I got on Substack for the bikes. Specifically, I wanted to subscribe to Spencer Martin’s Beyond the Peloton, which is not about the exercise bike (as it may seem from a first impression) but rather about professional cycling. He hosts a podcast with Johan Bruyneel – Lance Armstrong’s former team director – about the ins and outs of the sport. One of the great mysteries of modern cycling is how to watch it in the United States, and Spencer had posted a guide for what we currently know and do not know about the subject. So I went looking and found not only that newsletter but also a beloved Stage IV cancer survivor.
If you don’t know about Kate Bowler, you should. She is the walking embodiment of Wendell Berry’s line “be joyful though you have considered all the facts.” Bowler reminds me that each of us is not a collection of problems to be solved but a person to be loved. So to have found her writing on Substack feels like a big gift, especially this far into winter.

“If you want progress, take up running. If you want meaning, run a church.” So said Kate Bowler in a recent post. I appreciated this advice because I had been a long-distance runner for many years, through times where it was hard to discern appreciable progress in many other areas of my life. I also travelled fairly frequently and collected runs in the way some people collect refrigerator magnets. There was that day beside the Schuylkill in Philadelphia, the run around the Reservoir in Central Park, an accidental half-marathon along the San Francisco Bay, and even a decent 5K on the shores of the Sea of Galilee. (Running beside water is the best, IMHO.)
For a while, however, running seemed to have abandoned me. Or more truthfully, I abandoned it. In fact, running stuck around in my body to the extent that several years ago, when I got to have a bunch of test as the result of an event that turned out to involve my metaphorical but not actual heart, the medical professionals were oohing and aahing over my sinus rhythm and asking if I “used to be a distance runner.” I though the “used to be” was unnecessary, even though it was true. And I wanted it to be true again.

Twenty years ago, if I had stopped running for an extended period I could usually count on it taking about three weeks before running stopped sucking. After that, I would start to notice things other than my labored breathing and searing quadriceps. I could tell the effects of my posture and whether or not I was using my whole foot in a way that I think professionals call “toe-off.” I could take notice of the light on the water beside me and the turnover in my stride.
Things have changed. I have been slowly getting back to running with progress that was so slow that I thought I might just be a walker now. (So much for Kate Bowler’s advice.) Having to acclimate to altitude after moving from 2,300 ft to 5,000 ft didn’t help things much either. It has taken at least three months of actual running, and many more in preparation for them, to have a morning like this one.
Because today, as the rosy fingers of dawn swept up from the plains to brush the Front Range, I set out for a gentle run through the heart of my current hometown. Much of the town’s aorta is being reconstructed so as to be more picturesque, and a laborer clad in Carhartt directed me to a safe passageway. I like running through streets that are just starting to awaken almost as much as I like running beside water.

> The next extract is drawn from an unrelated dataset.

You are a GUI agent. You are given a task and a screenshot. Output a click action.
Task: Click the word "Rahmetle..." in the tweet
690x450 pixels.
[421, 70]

A few turns brought me alongside water, albeit the frozen lagoon adjacent to City Hall. Looping around the erstwhile hokey rink, I got my first time split: 10:07. Not bad for a gentle run, and I was starting to feel my ankles loosen and my feet perform like, well, feet and not just landing pads for my calves. Oddly, I could even breathe.
Turning on to a bike path, I strode beside an empty canal. Seriously, water is a relatively scarce commodity here so the built environment is dictated less by cow paths or wagon roads and more by where the first anglos built their ditches. At some point in the summer, whoever owns the water will receive it through that canal. And I will be running beside water again, for when I returned to a municipal street, I was actually running. My second split was 9:40.
Winding back towards the lagoon, I passed the large windows that enclose the public pool. Senior citizens were floating in the lazy river, and some of them might even have been doing water aerobics. I’d do water aerobics if I could do them in a lazy river. Instead, I was turning my sights back toward home. This meant another pass through the ventricles of the city.

I’m enough of a typical dad to enjoy marking the progress of a construction site. The progress here seems relatively rapid. Maybe they learned some lessons from earlier phases, or maybe they took longer on those so that this one might go more quickly. In any event, I had two major intersections to pass through; they were two possibilities for a chance to catch my breath. Neither one materialized because the lights turned in my favor just as I arrived. Why could I not have been unlucky, like so many times before?
The answer may be that Hermes wanted to show me that I had returned to the fellowship of the swift of foot. Ok, somewhat swift of foot. My third and final split came in at 9:45. For the first time in at least three years, maybe more, I had run three miles in less than thirty minutes. I felt the turnover in my stride and the toe-off of each step. I was conscious of more than just my breathing. I had, at last, connected to this place as I have to so many others. I have made progress.